Dai Ying, Ma Shuangge
School of Public Health, Yale University, New Haven, CT, USA.
J Nonparametr Stat. 2012 Jun 1;24(2):283-298. doi: 10.1080/10485252.2012.661054. Epub 2012 Apr 30.
Semiparametric regression models with multiple covariates are commonly encountered. When there are covariates not associated with response variable, variable selection may lead to sparser models, more lucid interpretations and more accurate estimation. In this study, we adopt a sieve approach for the estimation of nonparametric covariate effects in semiparametric regression models.
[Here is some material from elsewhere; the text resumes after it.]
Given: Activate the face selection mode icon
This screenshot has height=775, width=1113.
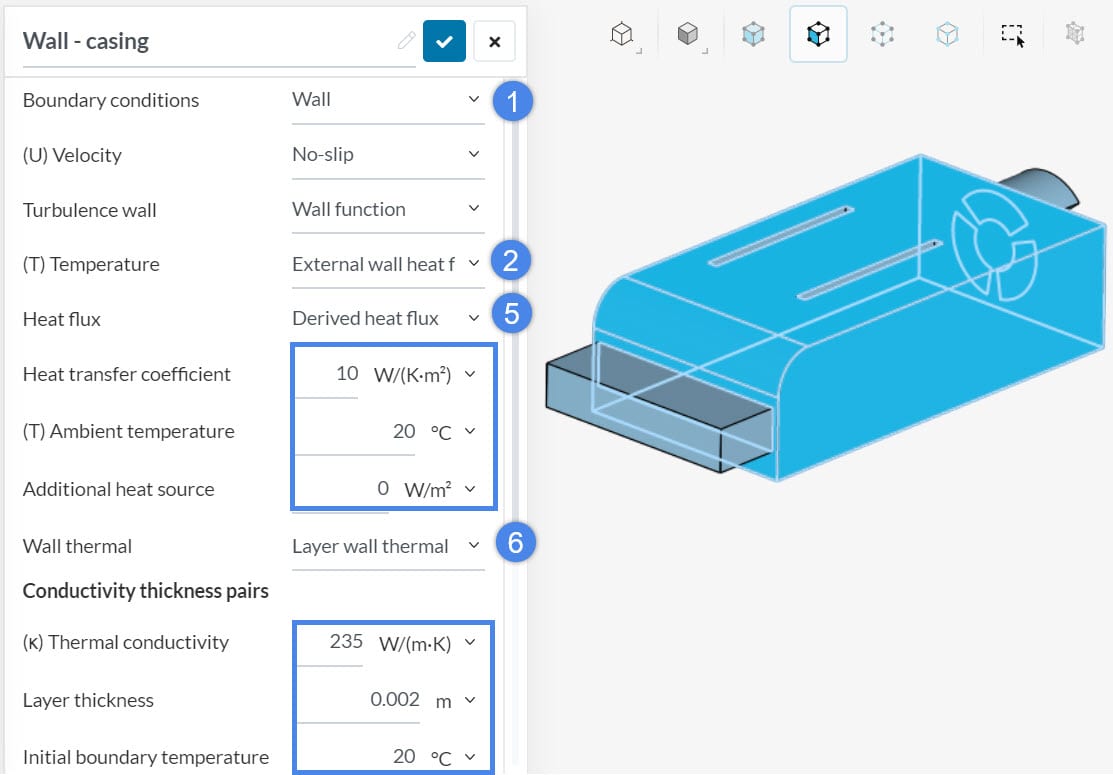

We adopt a two-step iterated penalization approach for variable selection. In the first step, a mixture of the Lasso and group Lasso penalties are employed to conduct the first-round variable selection and obtain the initial estimate. In the second step, a mixture of the weighted Lasso and weighted group Lasso penalties, with weights constructed using the initial estimate, are employed for variable selection. We show that the proposed iterated approach has the variable selection consistency property, even when number of unknown parameters diverges with sample size. Numerical studies, including simulation and analysis of a diabetes dataset, show satisfactory performance of the proposed approach.
具有多个协变量的半参数回归模型很常见。当存在与响应变量无关的协变量时,变量选择可能会导致模型更稀疏、解释更清晰且估计更准确。在本研究中,我们采用一种筛法来估计半参数回归模型中的非参数协变量效应。我们采用两步迭代惩罚法进行变量选择。第一步,使用Lasso和组Lasso惩罚的混合来进行第一轮变量选择并获得初始估计。第二步,使用基于初始估计构建权重的加权Lasso和加权组Lasso惩罚的混合进行变量选择。我们表明,即使未知参数的数量随样本量发散,所提出的迭代方法也具有变量选择一致性属性。数值研究,包括对糖尿病数据集的模拟和分析,表明所提出方法具有令人满意的性能。